= Steuerberater =

Steuerberater (StB) is a professional title for tax advisers in Germany, regulated under the Tax Advisory Act (Steuerberatungsgesetz). Steuerberater help individuals and businesses with tax advice, tax returns and accounting. They also represent clients in tax matters, including proceedings before fiscal courts.

Applicants need relevant education and practical experience before taking a state examination the Steuerberaterprüfung. Certain applicants with extensive academic or public-service experience may qualify for an exemption from the examination. After passing the examination, applicants must be formally appointed by the regional chamber of tax advisers (Steuerberaterkammer).

Steuerberater are authorised to provide tax advice under German law. Other professionals with same authority are lawyers (Rechtsanwälte) and auditors (Wirtschaftsprüfer).

== Examination ("the Steuerberaterprüfung") ==

The Steuerberaterprüfung is a uniform nationwide state examination, the passing of which is normally the necessary condition for the appointment as German certified tax advisor (Steuerberater).

The exam includes a written part (with three exams of 6 hours each) and an oral examination. The written part of the Steuerberaterprüfung is held once every year in the beginning of the month of October.

=== General remarks ===

The Steuerberaterprüfung is considered one of the toughest and prestigious professional examinations in Germany, often compared with full university law studies, with the difference that examinees prepare for the Steuerberaterprüfung alongside their regular occupation (e.g. in the evenings or on weekends). Registration for the Steuerberaterprüfung is possible only if candidates already have considerable professional experience and technical knowledge (2 – 10 years, depending on educational background—see below).

The preparation time is usually long (2 – 3 years), whereby a full release from professional duties for approx. 4 – 5 months preceding the date of examination is common practice in many tax advisory firms. During this preparation time, most examinees attend professional courses, tutorials and/or mock exam events to gear up for the real examinations. Notably, certain providers even offer dedicated training camps in preparation for the Steuerberaterprüfung.

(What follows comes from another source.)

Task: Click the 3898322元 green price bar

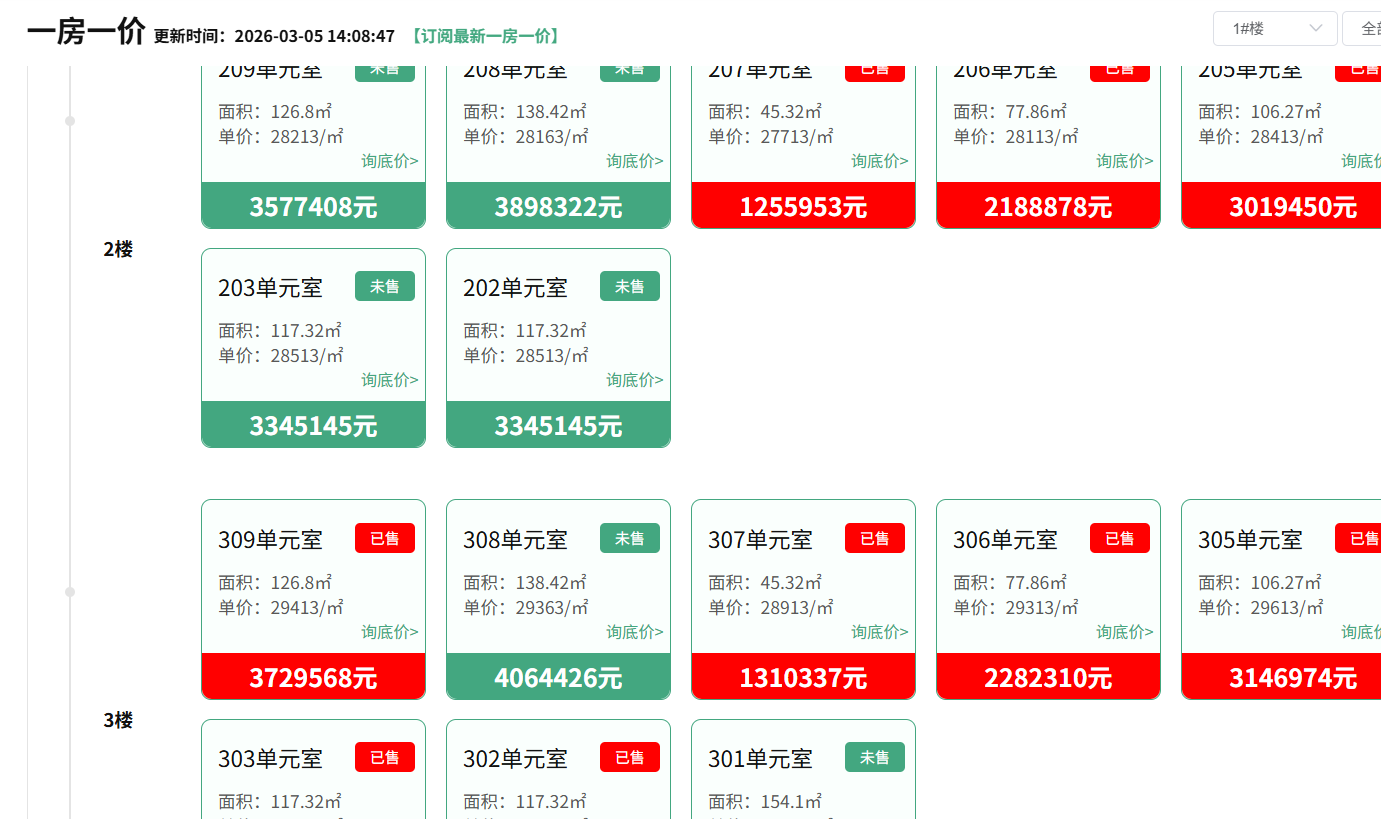Action: (x=558, y=206)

Yet, despite the high qualification of exams and the considerable technical and financial effort made by most candidates, the Steuerberaterprüfung is distinguished by a very low passing rate: Based on the long term average, the pass rate usually is at about 40% only with reference to all candidates registered for the exams and still at about 50% only with reference to those candidates who registered for the exams, appeared on the date of exams and effectively submitted their solutions to the exam board for review.

Given the low passing rate, a considerable number of examinees is typically resit candidates. Notably, the permitted number of resits in case of failure is limited to 2 only.

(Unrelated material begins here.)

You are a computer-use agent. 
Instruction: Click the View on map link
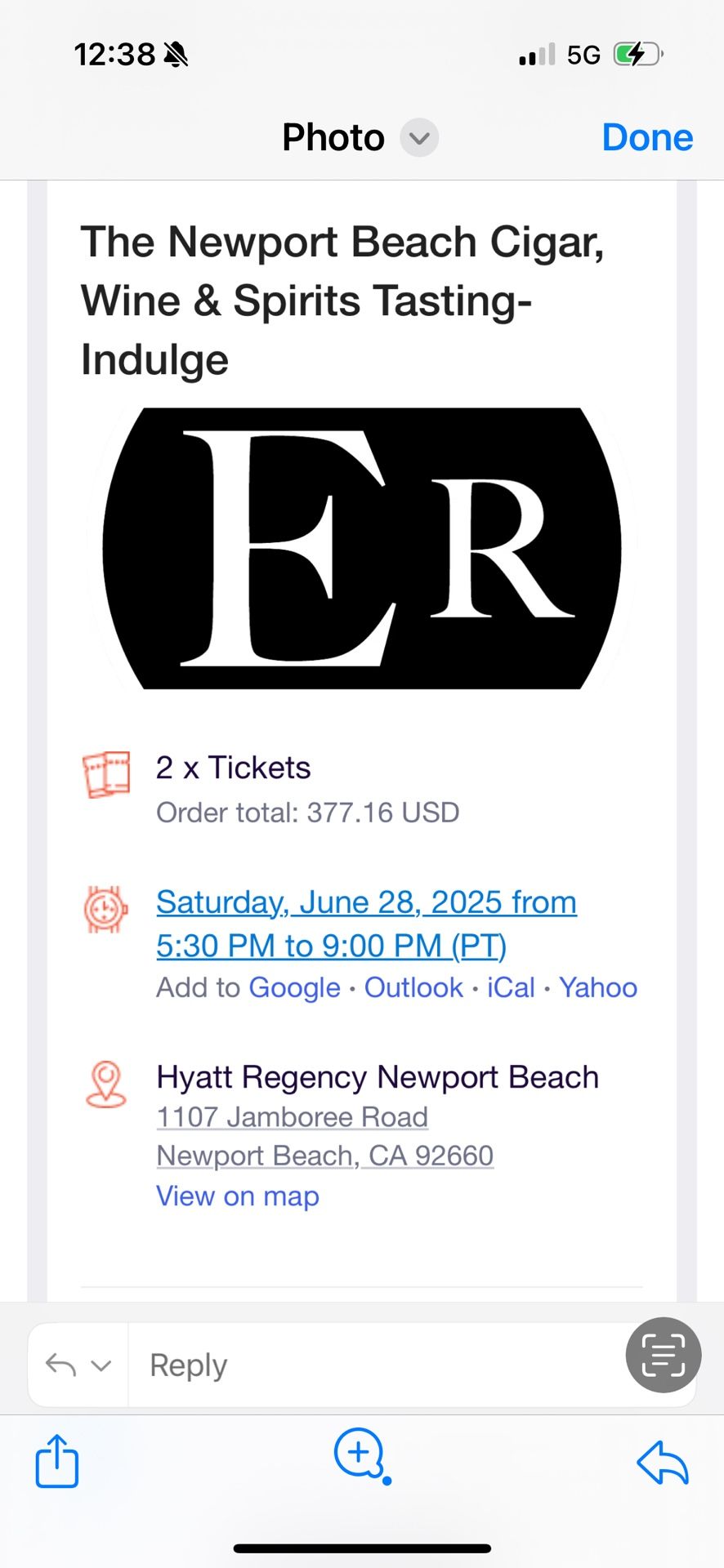(238, 1196)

The low passing rates are often criticized, however, the fiscal authorities and the Chamber of Tax Advisers defend their practice with high quality standards.

=== Subjects ===
Subjects of the Steuerberaterprüfung are according to § 37 para 3 StBerG.:

- Tax Procedural Law (including criminal law for tax offences);
- Taxes on income and capital, notably individual income tax, corporation tax, business tax ("Gewerbesteuer");
- Fiscal valuation law, inheritance tax and property tax;
- VAT, registration duties, fundamentals of customs legislation;
- Commercial law as well as fundamentals of civil law, company law, the bankruptcy law and the law of the European Union;
- General Management and Business Administration;
- Bookkeeping and Accounting;
- Economics;
- Professional law.

=== Conditions to sit in ===
Conditions to sit in on the Steuerberaterprüfung are:

1. A regular university or university of applied sciences education in business management, economics or jurisprudence finished with a relevant degree;
2. followed by practical work in the field of taxes administered by German Federal Republic or the German state authorities.

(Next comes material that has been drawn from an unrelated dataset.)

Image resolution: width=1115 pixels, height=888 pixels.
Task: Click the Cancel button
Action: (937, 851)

The practical engagement must have been pursued over a period of at least 3 years when the normal period of university education is less than four years, otherwise for a period of at least 2 years.

Alternatively, admission to the Steuerberaterprüfung may be possible

- for applicants who have completed vocational training in a commercial occupation, or hold an equivalent qualification, must subsequently complete 8 years of practical work in taxes administered by the German federal or state tax authorities. This requirement is reduced to 6 years for applicants who have passed the examination as a geprüfter Bilanzbuchhalter or Steuerfachwirt.
- for current or former tax-administration officials in the gehobener Dienst (upper intermediate civil service), or comparable employees, with at least six years of practical experience in that administration as a case officer or in an equivalent or higher position.

=== Exam process ===
The written part of the Steuerberaterprüfung consists of 3 exams on 3 consecutive days (Tuesday to Thursday) with a length of 6 hours each. By passing with an overall average grade of 4.5 or better - where 1 is the highest and 6 the lowest mark - the examinee is accredited to the oral exam usually taking place in the first months of the following year. With a combined overall average grade of 4.15 or better the exam is passed.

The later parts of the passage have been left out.